You will assess whether to make the investment or not. Use your accept-reject rules for the net present value and the internal rate of return. 
Redbird, Inc. is considering an addition to its current operations. The figures are below.
  
Cost   of the new project

$3,000,000   
 
Installation   costs

$100,000   
 
Estimated   unit sales in year 1

40,000   
 
Estimated   unit sales in year 2

65,000   
 
Estimated   unit sales in year 3

35,000   
 
Estimated   sales price in year 1

$200 
 
Estimated   sales price in year 2

$200 
 
Estimated   sales price in year 3

$150 
 
Variable   cost per unit

$130 
 
Annual   fixed cost

$40,000   
 
Initial   working capital needed

$60,000   
 
Additional   Working capital needed

5 % of   sales 
 
Depreciation   method

5   years straight-line method, no salvage value 
 
Redbird’s   tax rate

40% 
 
Redbird’s   cost of capital

15% 
 

Calculate Operating      Cash Flow, change in Net Working Capital, and calculate Free Cash Flow.      Show your calculations in a Word document or an Excel spreadsheet. 
Determine the      NPV and IRR of the project.
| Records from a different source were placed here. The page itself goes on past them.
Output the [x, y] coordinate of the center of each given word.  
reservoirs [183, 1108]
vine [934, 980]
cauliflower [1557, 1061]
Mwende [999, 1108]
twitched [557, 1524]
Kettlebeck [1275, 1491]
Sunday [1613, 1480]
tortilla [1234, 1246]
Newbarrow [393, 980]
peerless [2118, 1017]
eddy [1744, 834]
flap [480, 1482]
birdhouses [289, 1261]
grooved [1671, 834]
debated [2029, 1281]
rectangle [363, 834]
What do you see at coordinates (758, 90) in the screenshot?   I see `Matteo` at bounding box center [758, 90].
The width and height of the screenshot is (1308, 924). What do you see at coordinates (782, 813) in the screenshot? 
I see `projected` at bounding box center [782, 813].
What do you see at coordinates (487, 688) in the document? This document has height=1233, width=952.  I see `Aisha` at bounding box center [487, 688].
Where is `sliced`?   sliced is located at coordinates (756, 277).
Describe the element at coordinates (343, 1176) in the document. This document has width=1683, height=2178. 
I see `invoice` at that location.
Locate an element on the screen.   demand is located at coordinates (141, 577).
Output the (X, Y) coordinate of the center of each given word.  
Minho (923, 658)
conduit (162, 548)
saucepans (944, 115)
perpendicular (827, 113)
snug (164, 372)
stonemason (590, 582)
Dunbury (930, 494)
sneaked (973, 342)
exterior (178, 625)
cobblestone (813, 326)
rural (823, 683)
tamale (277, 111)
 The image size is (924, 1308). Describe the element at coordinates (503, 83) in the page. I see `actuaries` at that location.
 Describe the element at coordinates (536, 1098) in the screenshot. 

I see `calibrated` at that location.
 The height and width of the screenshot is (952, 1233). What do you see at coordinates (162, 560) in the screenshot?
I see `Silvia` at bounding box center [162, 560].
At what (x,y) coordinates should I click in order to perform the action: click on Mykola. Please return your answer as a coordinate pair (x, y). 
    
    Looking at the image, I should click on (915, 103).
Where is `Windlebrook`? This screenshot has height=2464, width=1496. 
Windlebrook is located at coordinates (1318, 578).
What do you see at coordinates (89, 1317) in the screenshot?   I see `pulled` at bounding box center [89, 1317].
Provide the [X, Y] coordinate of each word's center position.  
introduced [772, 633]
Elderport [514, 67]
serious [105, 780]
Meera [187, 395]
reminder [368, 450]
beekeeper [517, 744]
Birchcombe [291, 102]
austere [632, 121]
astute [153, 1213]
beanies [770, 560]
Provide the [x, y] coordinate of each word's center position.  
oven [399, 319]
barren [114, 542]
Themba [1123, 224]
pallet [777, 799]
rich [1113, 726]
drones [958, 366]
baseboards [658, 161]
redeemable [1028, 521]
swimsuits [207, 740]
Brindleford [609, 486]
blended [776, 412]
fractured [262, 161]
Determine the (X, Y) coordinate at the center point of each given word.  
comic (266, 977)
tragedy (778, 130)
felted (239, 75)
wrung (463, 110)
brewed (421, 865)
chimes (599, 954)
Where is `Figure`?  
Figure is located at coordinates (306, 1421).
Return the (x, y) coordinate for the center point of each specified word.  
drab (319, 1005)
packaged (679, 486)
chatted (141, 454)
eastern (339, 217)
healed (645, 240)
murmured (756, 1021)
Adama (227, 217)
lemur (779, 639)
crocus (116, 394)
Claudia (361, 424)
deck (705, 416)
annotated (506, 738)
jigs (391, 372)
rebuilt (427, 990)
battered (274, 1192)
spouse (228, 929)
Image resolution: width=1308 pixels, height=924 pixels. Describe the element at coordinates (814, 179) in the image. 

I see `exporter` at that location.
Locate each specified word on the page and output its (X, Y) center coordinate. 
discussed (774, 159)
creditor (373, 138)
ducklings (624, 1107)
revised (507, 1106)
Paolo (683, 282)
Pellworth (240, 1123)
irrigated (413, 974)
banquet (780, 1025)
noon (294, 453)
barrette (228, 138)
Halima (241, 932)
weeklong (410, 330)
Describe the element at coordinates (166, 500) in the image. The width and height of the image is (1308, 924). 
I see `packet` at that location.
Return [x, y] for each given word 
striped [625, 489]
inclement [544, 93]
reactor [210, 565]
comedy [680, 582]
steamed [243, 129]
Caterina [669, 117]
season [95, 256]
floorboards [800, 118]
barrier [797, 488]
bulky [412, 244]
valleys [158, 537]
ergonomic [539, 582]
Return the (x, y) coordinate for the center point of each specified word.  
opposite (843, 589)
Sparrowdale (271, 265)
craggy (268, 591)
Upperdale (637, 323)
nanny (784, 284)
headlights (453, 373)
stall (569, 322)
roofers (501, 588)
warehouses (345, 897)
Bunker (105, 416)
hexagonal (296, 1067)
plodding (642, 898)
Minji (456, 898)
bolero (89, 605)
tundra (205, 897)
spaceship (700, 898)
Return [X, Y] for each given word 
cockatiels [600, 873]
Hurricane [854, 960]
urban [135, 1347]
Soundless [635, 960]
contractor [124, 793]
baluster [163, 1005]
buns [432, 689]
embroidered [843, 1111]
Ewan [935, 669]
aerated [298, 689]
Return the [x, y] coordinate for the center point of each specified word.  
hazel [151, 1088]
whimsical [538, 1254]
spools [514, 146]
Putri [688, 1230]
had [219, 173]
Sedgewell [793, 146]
Show your calculations in a Word document or      an Excel spreadsheet. 
Assess the      project. Be sure to state the basis upon which you made your option      choices. You should prepare a one-page executive summary of your findings,      with 3–5 pages of supporting analysis. 
You must      submit your backup in Excel or other supporting documentation showing how      answers were reached.